If you want to contrast these kind of streaming functions with an ad-hoc "write a binary block, read a binary block" approach (perhaps from thinking of structs as being POD without support code), then I'd say prefer streaming functions where possible, starting with streaming to human-readable representations as they'll make your system easier and quicker to develop, debug and support. Once you're really comfortable with that, if the runtime performance requires it then optimise with a binary representation. If you write the serialisation code well, you won't notice much difference in performance between a cruder void*/#bytes model of data and proper per-member serialisation, but the latter can more easily support unusual cases - portability across systems with different size ints/longs etc., different byte ordering, intentional choices re shallow vs. deep copying of pointed to data etc....
I'd also recommend looking at the boost serialisation library.

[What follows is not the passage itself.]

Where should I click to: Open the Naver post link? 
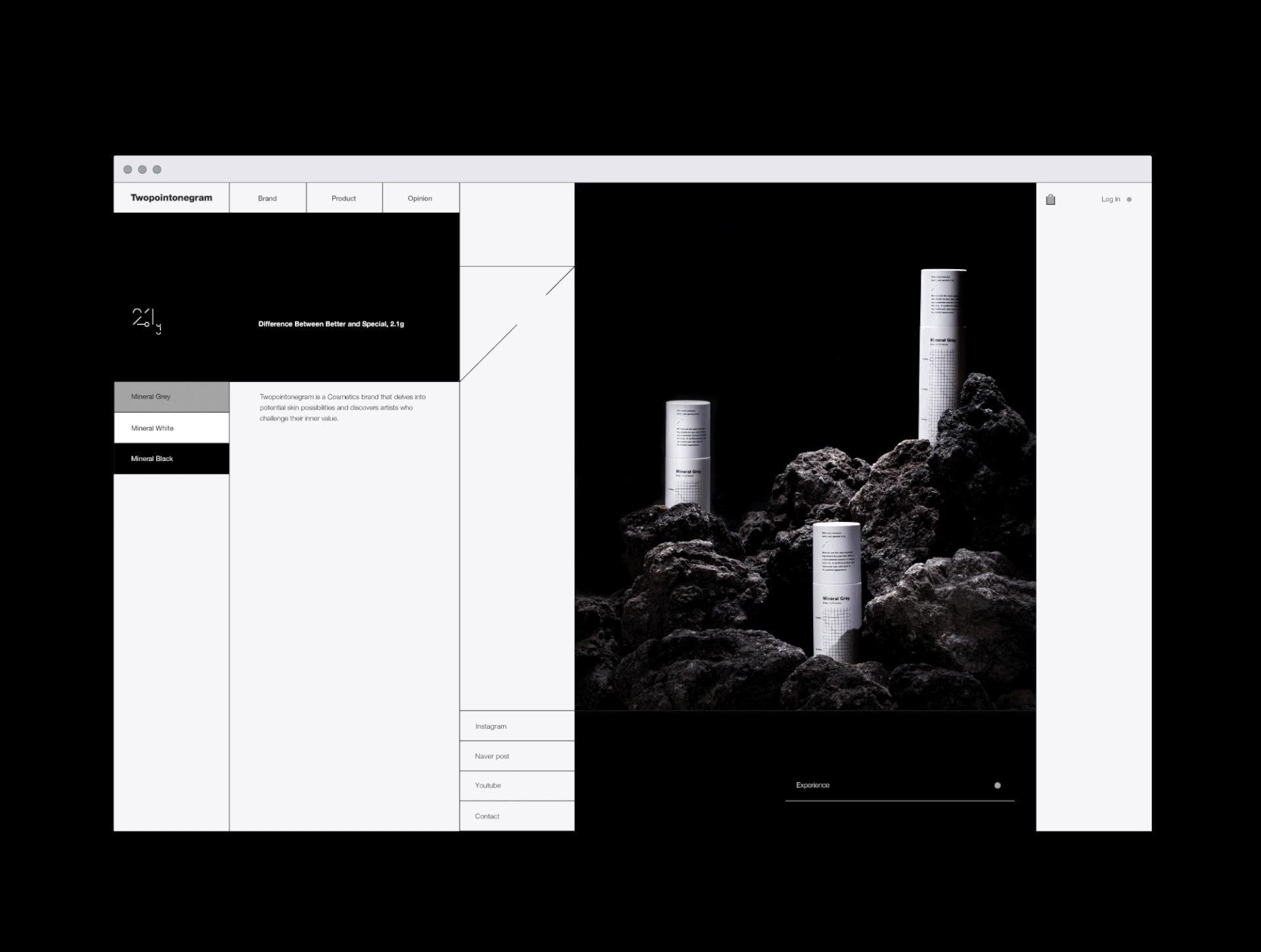click(x=492, y=756)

Even if you don't use it, it should give you a better understanding of how this kind of thing is reasonably implemented in C++.

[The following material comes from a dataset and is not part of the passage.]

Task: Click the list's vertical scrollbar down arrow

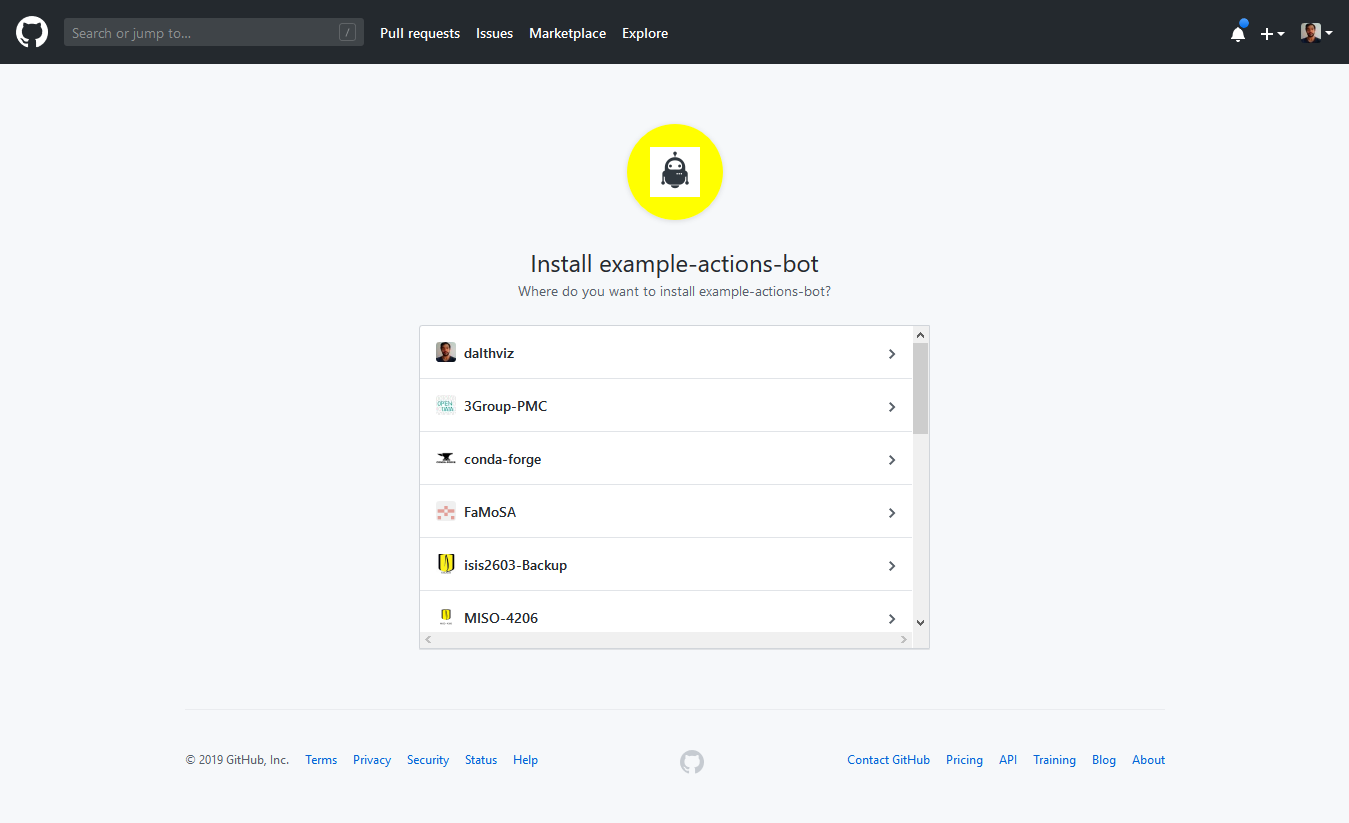Action: (x=921, y=622)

Both methods are equivalent. In both you must send a header with message size and identifier in order to deserialize. If you assume that first option is composed by a serialized 'class' like a normal message, you must implement the same 'code'.
Another thing you must have in mind is message's size in order to full TCP buffers to optimize communications. If your 1st method messages are so little, try to improve the communication ratio with bigger messages like in 2nd option you describe.
Keep in mind that it's not safe simply streaming out a struct or class directly by interpreting it as a sequence of bytes, even if it's a simple POD - there's issues like endianness (which is unlikely to be a real-world problem for most of us), and structure alignment/padding (which is a potential problem).
C++ doesn't have any built-in serialization/deserialization, you'll either have to roll your own or take a look at things like boost Serialization, or Google's protobuf.
If it is not a homework or study project, there may be little point in fiddling with IPC at TCP stream level especially if that's not something one is familiar with.
Use a messaging library, like ØMQ to send and receive complete messages rather than streams of bytes.